------ Exercise input

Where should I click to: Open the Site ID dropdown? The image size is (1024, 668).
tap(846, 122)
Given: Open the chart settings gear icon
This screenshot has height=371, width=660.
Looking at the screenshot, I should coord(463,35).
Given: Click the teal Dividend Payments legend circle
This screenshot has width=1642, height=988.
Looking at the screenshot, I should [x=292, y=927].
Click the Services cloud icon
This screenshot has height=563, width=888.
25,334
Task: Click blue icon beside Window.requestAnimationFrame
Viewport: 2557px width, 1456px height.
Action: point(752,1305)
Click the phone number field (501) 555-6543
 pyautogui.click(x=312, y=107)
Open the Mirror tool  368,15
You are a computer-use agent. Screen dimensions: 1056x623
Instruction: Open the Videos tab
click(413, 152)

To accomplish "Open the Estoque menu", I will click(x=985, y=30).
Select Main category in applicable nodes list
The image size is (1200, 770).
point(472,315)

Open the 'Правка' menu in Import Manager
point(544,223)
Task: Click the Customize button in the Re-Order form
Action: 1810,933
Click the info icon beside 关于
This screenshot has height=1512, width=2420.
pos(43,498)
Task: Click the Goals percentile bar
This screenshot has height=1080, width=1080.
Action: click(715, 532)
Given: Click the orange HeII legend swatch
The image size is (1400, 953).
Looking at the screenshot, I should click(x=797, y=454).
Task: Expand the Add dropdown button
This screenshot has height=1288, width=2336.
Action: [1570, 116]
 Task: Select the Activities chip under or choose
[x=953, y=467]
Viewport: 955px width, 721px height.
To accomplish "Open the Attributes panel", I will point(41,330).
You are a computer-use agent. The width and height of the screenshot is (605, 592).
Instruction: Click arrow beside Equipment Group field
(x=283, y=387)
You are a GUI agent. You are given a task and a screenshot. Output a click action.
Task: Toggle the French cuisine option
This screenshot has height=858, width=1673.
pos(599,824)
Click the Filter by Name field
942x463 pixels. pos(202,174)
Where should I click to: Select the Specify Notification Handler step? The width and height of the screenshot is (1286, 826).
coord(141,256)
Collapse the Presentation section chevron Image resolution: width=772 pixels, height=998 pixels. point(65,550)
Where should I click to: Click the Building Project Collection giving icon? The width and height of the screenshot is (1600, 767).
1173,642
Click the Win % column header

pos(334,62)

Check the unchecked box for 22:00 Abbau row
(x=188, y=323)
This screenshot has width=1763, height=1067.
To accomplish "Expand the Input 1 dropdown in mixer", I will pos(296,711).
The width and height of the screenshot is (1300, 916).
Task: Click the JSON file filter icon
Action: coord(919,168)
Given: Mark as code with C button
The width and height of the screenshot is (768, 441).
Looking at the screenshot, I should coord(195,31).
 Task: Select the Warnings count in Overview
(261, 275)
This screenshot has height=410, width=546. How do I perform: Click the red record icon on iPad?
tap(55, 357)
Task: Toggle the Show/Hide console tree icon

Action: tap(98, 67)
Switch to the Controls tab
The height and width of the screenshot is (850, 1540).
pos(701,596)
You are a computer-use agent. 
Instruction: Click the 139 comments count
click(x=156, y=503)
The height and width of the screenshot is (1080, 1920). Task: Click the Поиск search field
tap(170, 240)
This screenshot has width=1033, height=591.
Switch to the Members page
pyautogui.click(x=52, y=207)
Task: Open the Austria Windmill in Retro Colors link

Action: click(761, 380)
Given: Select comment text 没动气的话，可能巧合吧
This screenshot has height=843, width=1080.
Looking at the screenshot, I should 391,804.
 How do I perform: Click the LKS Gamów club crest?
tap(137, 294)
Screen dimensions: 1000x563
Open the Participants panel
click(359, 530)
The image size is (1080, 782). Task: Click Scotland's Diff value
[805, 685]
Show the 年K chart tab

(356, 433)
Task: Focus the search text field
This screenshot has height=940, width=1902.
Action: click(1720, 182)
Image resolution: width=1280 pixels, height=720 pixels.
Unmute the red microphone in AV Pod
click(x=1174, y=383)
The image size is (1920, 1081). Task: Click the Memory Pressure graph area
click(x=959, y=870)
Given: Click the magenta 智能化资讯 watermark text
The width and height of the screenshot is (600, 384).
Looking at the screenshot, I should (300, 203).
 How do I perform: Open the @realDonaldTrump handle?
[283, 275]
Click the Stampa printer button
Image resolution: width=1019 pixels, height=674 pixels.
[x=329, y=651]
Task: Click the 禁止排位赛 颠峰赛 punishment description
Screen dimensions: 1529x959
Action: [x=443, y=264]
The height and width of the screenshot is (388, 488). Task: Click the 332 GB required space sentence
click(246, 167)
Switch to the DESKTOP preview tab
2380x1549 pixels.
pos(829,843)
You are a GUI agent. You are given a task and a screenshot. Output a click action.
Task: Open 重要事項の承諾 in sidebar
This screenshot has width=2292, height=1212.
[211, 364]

------------

What needs to be done — List every line of the material that contains the string "icon", treating uppercase and lowercase letters as different.

Output of the exercise —
Given: Open the chart settings gear icon
Click the Services cloud icon
Task: Click blue icon beside Window.requestAnimationFrame
Click the info icon beside 关于
Where should I click to: Click the Building Project Collection giving icon? The width and height of the screenshot is (1600, 767).
Task: Click the JSON file filter icon
This screenshot has height=410, width=546. How do I perform: Click the red record icon on iPad?
Task: Toggle the Show/Hide console tree icon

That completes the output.